Exercise aim:
An exact transcription of all the data is the expected reply.

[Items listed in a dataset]
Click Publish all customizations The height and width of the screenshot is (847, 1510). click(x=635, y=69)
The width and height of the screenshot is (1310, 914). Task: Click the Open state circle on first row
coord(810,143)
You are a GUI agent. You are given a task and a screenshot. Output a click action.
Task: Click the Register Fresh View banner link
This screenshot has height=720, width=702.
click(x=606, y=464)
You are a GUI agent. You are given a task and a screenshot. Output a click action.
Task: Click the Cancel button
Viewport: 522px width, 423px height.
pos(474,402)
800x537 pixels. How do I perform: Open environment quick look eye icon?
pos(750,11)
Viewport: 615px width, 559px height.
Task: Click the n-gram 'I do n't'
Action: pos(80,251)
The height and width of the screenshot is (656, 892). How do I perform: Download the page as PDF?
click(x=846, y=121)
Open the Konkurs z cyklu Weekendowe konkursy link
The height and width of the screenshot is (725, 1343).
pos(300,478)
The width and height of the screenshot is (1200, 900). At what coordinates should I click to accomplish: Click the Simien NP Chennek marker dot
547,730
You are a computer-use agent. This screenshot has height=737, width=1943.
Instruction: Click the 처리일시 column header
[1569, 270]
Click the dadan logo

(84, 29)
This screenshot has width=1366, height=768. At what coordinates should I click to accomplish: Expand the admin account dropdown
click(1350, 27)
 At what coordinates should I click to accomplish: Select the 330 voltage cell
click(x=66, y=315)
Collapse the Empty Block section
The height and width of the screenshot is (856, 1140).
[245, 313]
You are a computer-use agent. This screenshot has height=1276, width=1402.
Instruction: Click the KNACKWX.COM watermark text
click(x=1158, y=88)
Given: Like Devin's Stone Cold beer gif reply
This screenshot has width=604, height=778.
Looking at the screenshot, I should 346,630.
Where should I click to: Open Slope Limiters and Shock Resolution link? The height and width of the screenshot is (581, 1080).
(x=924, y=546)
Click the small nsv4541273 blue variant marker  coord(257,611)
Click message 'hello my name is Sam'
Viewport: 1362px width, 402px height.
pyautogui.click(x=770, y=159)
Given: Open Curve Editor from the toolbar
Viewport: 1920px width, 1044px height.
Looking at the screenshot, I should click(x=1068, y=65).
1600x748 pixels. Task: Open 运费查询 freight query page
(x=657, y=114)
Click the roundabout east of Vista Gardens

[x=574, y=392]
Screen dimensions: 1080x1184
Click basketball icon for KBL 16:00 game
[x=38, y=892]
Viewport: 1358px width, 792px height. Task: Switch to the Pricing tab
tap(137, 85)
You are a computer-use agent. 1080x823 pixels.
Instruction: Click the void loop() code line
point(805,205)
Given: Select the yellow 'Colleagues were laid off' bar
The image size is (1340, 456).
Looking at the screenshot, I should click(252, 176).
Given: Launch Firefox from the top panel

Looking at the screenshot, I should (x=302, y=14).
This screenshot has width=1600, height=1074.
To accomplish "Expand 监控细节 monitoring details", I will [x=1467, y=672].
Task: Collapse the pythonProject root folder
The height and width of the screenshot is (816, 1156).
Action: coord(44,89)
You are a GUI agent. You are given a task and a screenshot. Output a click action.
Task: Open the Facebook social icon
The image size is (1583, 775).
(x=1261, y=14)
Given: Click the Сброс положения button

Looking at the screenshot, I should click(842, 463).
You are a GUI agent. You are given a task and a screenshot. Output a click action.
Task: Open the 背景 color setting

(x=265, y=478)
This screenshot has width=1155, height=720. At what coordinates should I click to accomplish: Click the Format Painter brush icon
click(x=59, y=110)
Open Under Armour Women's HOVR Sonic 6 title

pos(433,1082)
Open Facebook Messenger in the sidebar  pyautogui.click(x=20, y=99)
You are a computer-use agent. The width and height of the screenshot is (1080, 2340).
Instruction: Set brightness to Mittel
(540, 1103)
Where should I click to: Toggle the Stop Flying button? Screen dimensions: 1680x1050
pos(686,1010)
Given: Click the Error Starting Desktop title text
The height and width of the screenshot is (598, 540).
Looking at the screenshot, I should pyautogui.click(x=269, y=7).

Task solution:
Click Publish all customizations The height and width of the screenshot is (847, 1510). click(x=635, y=69)
The width and height of the screenshot is (1310, 914). Task: Click the Open state circle on first row
coord(810,143)
You are a GUI agent. You are given a task and a screenshot. Output a click action.
Task: Click the Register Fresh View banner link
This screenshot has height=720, width=702.
click(x=606, y=464)
You are a GUI agent. You are given a task and a screenshot. Output a click action.
Task: Click the Cancel button
Viewport: 522px width, 423px height.
pos(474,402)
800x537 pixels. How do I perform: Open environment quick look eye icon?
pos(750,11)
Viewport: 615px width, 559px height.
Task: Click the n-gram 'I do n't'
Action: pos(80,251)
The height and width of the screenshot is (656, 892). How do I perform: Download the page as PDF?
click(x=846, y=121)
Open the Konkurs z cyklu Weekendowe konkursy link
The height and width of the screenshot is (725, 1343).
pos(300,478)
The width and height of the screenshot is (1200, 900). At what coordinates should I click to accomplish: Click the Simien NP Chennek marker dot
547,730
You are a computer-use agent. This screenshot has height=737, width=1943.
Instruction: Click the 처리일시 column header
[1569, 270]
Click the dadan logo

(84, 29)
This screenshot has width=1366, height=768. At what coordinates should I click to accomplish: Expand the admin account dropdown
click(1350, 27)
 At what coordinates should I click to accomplish: Select the 330 voltage cell
click(x=66, y=315)
Collapse the Empty Block section
The height and width of the screenshot is (856, 1140).
[245, 313]
You are a computer-use agent. This screenshot has height=1276, width=1402.
Instruction: Click the KNACKWX.COM watermark text
click(x=1158, y=88)
Given: Like Devin's Stone Cold beer gif reply
This screenshot has width=604, height=778.
Looking at the screenshot, I should 346,630.
Where should I click to: Open Slope Limiters and Shock Resolution link? The height and width of the screenshot is (581, 1080).
(x=924, y=546)
Click the small nsv4541273 blue variant marker  coord(257,611)
Click message 'hello my name is Sam'
Viewport: 1362px width, 402px height.
pyautogui.click(x=770, y=159)
Given: Open Curve Editor from the toolbar
Viewport: 1920px width, 1044px height.
Looking at the screenshot, I should click(x=1068, y=65).
1600x748 pixels. Task: Open 运费查询 freight query page
(x=657, y=114)
Click the roundabout east of Vista Gardens

[x=574, y=392]
Screen dimensions: 1080x1184
Click basketball icon for KBL 16:00 game
[x=38, y=892]
Viewport: 1358px width, 792px height. Task: Switch to the Pricing tab
tap(137, 85)
You are a computer-use agent. 1080x823 pixels.
Instruction: Click the void loop() code line
point(805,205)
Given: Select the yellow 'Colleagues were laid off' bar
The image size is (1340, 456).
Looking at the screenshot, I should click(252, 176).
Given: Launch Firefox from the top panel

Looking at the screenshot, I should (x=302, y=14).
This screenshot has width=1600, height=1074.
To accomplish "Expand 监控细节 monitoring details", I will [x=1467, y=672].
Task: Collapse the pythonProject root folder
The height and width of the screenshot is (816, 1156).
Action: coord(44,89)
You are a GUI agent. You are given a task and a screenshot. Output a click action.
Task: Open the Facebook social icon
The image size is (1583, 775).
(x=1261, y=14)
Given: Click the Сброс положения button

Looking at the screenshot, I should click(842, 463).
You are a GUI agent. You are given a task and a screenshot. Output a click action.
Task: Open the 背景 color setting

(x=265, y=478)
This screenshot has width=1155, height=720. At what coordinates should I click to accomplish: Click the Format Painter brush icon
click(x=59, y=110)
Open Under Armour Women's HOVR Sonic 6 title

pos(433,1082)
Open Facebook Messenger in the sidebar  pyautogui.click(x=20, y=99)
You are a computer-use agent. The width and height of the screenshot is (1080, 2340).
Instruction: Set brightness to Mittel
(540, 1103)
Where should I click to: Toggle the Stop Flying button? Screen dimensions: 1680x1050
pos(686,1010)
Given: Click the Error Starting Desktop title text
The height and width of the screenshot is (598, 540).
Looking at the screenshot, I should pyautogui.click(x=269, y=7).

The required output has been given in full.